In France people greet each other with “faire la bise.” In Korea, a bowl of white rice is compulsory with every meal. In the UK, tea is almost a sacred ritual.
If you grew up in more than one culture or country, understanding aspects of different cultures may come more easily. But even if you didn’t, understanding and moving past culture shock is completely doable. If you look hard enough, you’ll find countless ways and dozens of blogs that tell you how to deal with culture shock. Here are just three of them:
Make a local friend from your “abroad” country.
A couple of months into my year abroad, I became frustrated at how slowly my French was improving. On my school’s Facebook page, I wrote a post asking if anybody was willing to do a “language exchange” with me and I received a large handful of replies from local students who wanted to improve their English and in turn, help me with my French. The meetings started out focusing on language, but quickly turned into frank and transparent discussions about the differences between countries and our individual perspectives on aspects of culture and identity.
Take advantage of resources before you leave.
There’s a countless number of expats in hundreds of countries who make blogs and videos for the very purpose of recanting all their culture-shock moments. A quick Google search will give you dozens of really valuable resources that you can look at to prepare yourself for unusual aspects of your “abroad” country before you leave. YouTube is also an excellent resource: some examples are eatyourkimchi for Seoul, damonandjoe for Paris.
Think of aspects of your own country that others might find “shocking.”
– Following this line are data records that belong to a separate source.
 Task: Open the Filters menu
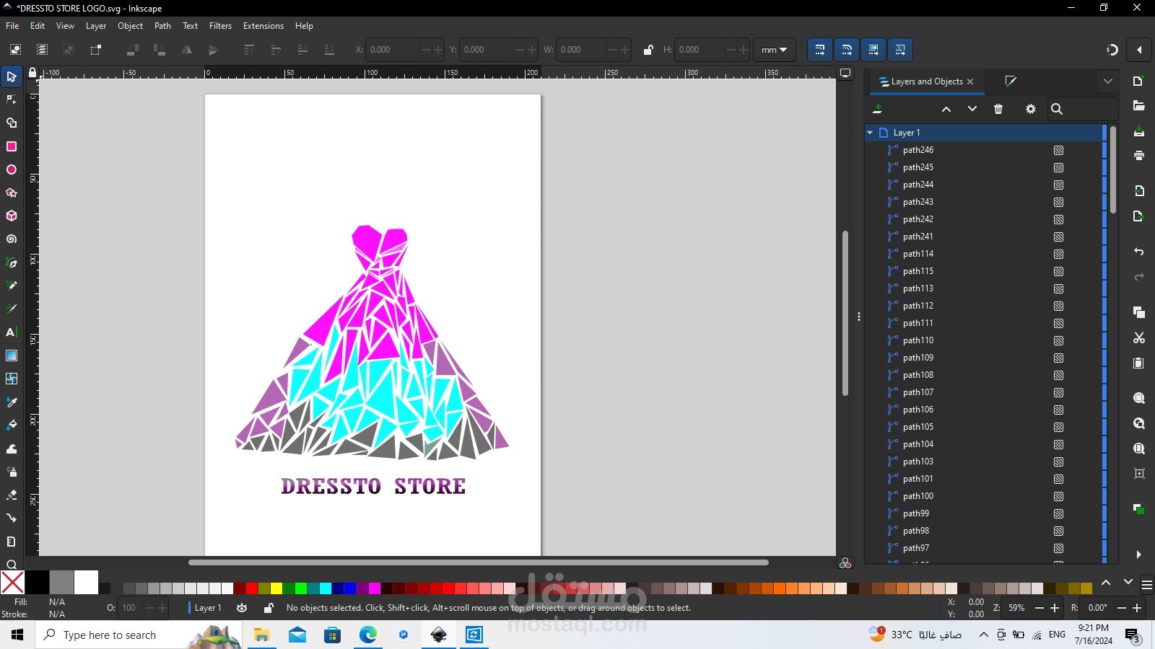[220, 26]
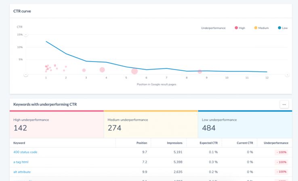
Task: Click the chart handle at right axis end
Action: point(287,75)
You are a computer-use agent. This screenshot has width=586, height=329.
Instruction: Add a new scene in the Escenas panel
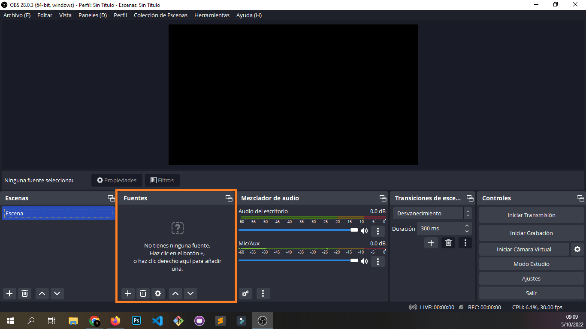coord(9,293)

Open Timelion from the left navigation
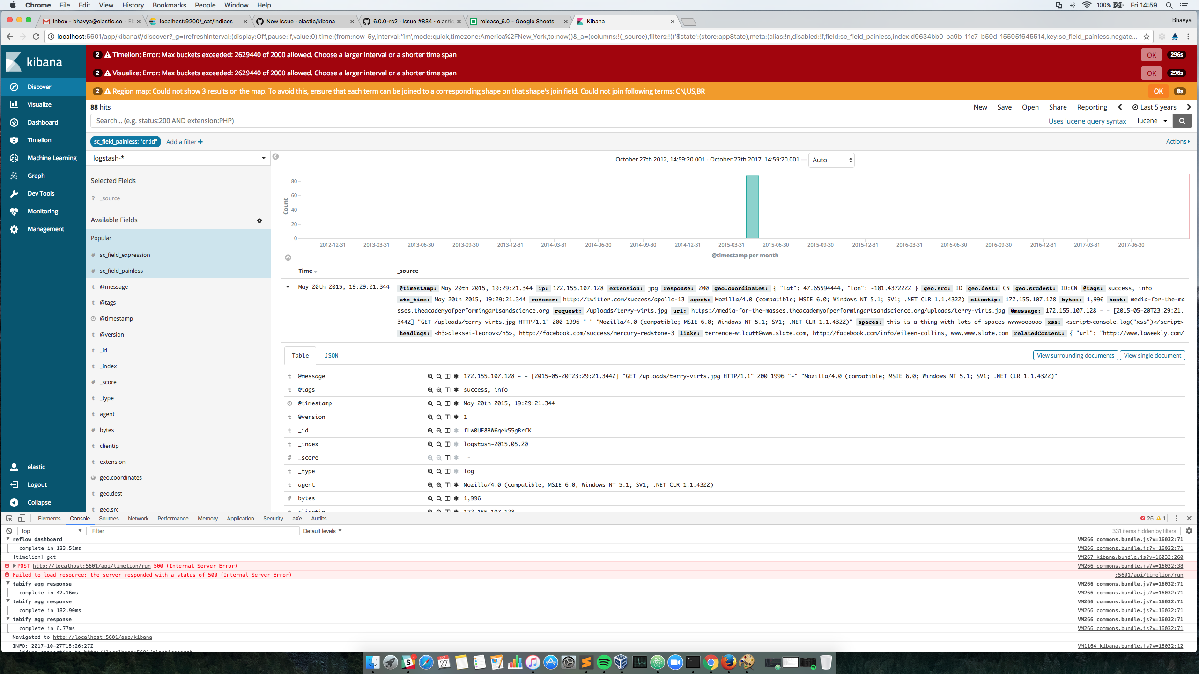pyautogui.click(x=39, y=140)
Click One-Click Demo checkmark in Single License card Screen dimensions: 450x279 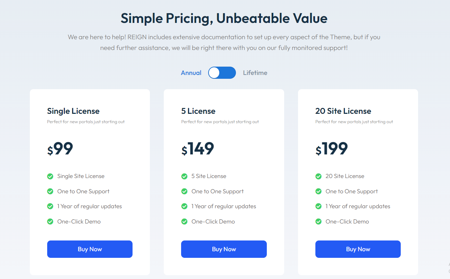coord(50,221)
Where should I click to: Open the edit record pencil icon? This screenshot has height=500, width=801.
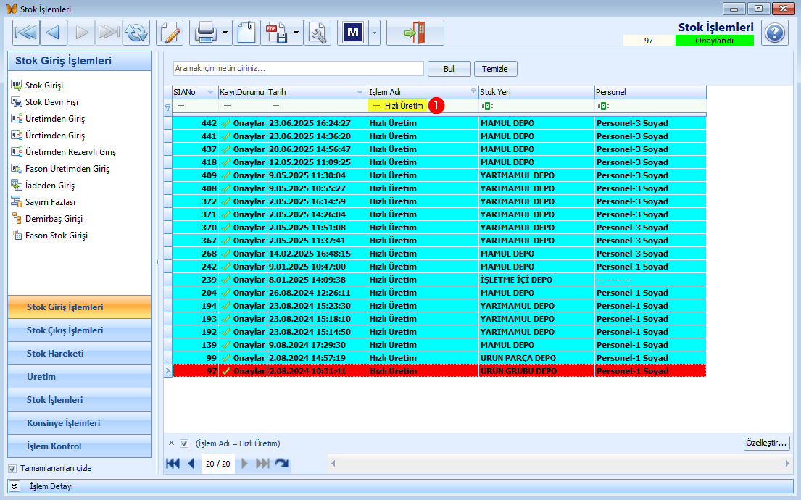point(170,33)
You’d be surprised how many things you find completely normal that seem bizarre to others. It’s a lot easier to be understanding towards another culture’s unusualities when you recognize that your culture could be potentially just as unusual to somebody else.
Culture shock has the potential to be very difficult for anybody. But rather than dwell on it, or limit yourself to a safe bubble where you’ll be safe from its grasp, it’s far easier to prepare for it in advance, take it with a sense of humour, and learn to move past it with an original perspective on your new country. Your time abroad is a lot shorter than you’d expect – it frankly isn’t worth it to waste a large portion of your time on something as trivial as “being shocked about a culture.”